Exact search getting less precedence then phonetic?

I have an elasticsearch index and am using the following query:

    "_source": [
        "title", 
        "content"

    ],
    "size": 15,
    "from": 0,
    "query": {
        "bool": {
            "must": {
                "multi_match": {
                    "query": "{{query}}",
                    "fields": [
                        "title",
                        "content"
                    ],
                    "operator": "or"
                }
            },
            "should": [
                {
                    "multi_match": {
                        "query": "{{query}}",
                        "fields": [
                            "title.standard^16",
                            "content.standard^2"
                        ],
                        "operator": "and"
                    }
                },
                {
                    "match_phrase": {
                        "content.standard": {
                            "query": "{{query}}",
                            "_name": "Phrase on title",
                            "boost": 1000
                        }
                    }
                }
            ]
        }
    },
    "highlight": {

        "fields": {
            "content": {}
        },
        "fragment_size": 100
    }
}

Here is the mapping I set:

{
    "settings": {
        "index": {
            "analysis": {
                "analyzer": {
                    "my_analyzer": {
                        "tokenizer": "standard",
                        "filter": [
                            "lowercase",
                            "my_metaphone"
                        ]
                    }
                },
                "filter": {
                    "my_metaphone": {
                        "type": "phonetic",
                        "encoder": "metaphone",
                        "replace": true
                    }
                }
            }
        }
    },
    "mappings": {
        "properties": {
            "title": {
                "type": "text",
                "term_vector": "with_positions_offsets",
                "analyzer": "my_analyzer",
                "fields": {
                    "standard": {
                        "type": "text"
                    }, 
                    "stemmer": {
                        "type": "text", 
                        "analyzer": "english"  
                    }
                }
            },
            "content": {
                "type": "text",
                "term_vector": "with_positions_offsets",
                "analyzer": "my_analyzer",
                "fields": {
                    "standard": {
                        "type": "text"
                    }, 
                    "stemmer": {
                        "type": "text", 
                        "analyzer": "english"  
                    }
                }
            }
        }
    }
}

Here is my logic with the query:

  1. It will give the highest precedence to a phrase if it appears.

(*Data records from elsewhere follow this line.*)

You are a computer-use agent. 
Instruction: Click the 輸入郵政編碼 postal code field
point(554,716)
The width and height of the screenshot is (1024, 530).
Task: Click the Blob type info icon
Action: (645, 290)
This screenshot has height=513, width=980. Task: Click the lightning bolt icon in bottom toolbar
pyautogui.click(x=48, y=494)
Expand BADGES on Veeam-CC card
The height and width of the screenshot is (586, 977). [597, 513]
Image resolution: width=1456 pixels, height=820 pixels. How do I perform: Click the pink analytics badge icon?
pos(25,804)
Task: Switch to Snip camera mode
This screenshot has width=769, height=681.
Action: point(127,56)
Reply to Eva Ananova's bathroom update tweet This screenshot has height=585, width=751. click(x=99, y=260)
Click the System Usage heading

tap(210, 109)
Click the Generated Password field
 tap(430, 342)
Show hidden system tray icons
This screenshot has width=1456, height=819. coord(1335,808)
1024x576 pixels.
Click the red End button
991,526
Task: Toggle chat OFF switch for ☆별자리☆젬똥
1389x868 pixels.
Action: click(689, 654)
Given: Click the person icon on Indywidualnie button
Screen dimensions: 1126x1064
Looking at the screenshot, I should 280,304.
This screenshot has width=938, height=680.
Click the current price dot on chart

  2. If not it will use the standard analyzer (that is the text, as is) and give it the highest precedence.

  3. If all else doesn't match up, it will use the phonetic analyzer to get the results, that is the least precedence.

But obviously there is some fault to this as it seems to give higher precedence to the phonetic analyzer than the standard or phrase. For example, if I search for "Person of Indian Origin" it returns results on the top highlighting "Pursuant" "pursuing" and very, very less number of results with person of Indian origin although I know a large number of them exists. How do I solve this?

Here is some sample data to test it out - https://pastebin.com/mzfwz0b3

You can combine multiple searches within a bool query in should clauses.
I have an example here which might help:

Hi @dadoonet I did try this out but did not get desired results. Having a bunch if should statements and then boosting them did not work well.

Could you provide a full recreation script as described in About the Elasticsearch category. It will help to better understand what you are doing. Please, try to keep the example as simple as possible.

A full reproduction script will help readers to understand, reproduce and if needed fix your problem. It will also most likely help to get a faster answer.

This topic was automatically closed 28 days after the last reply. New replies are no longer allowed.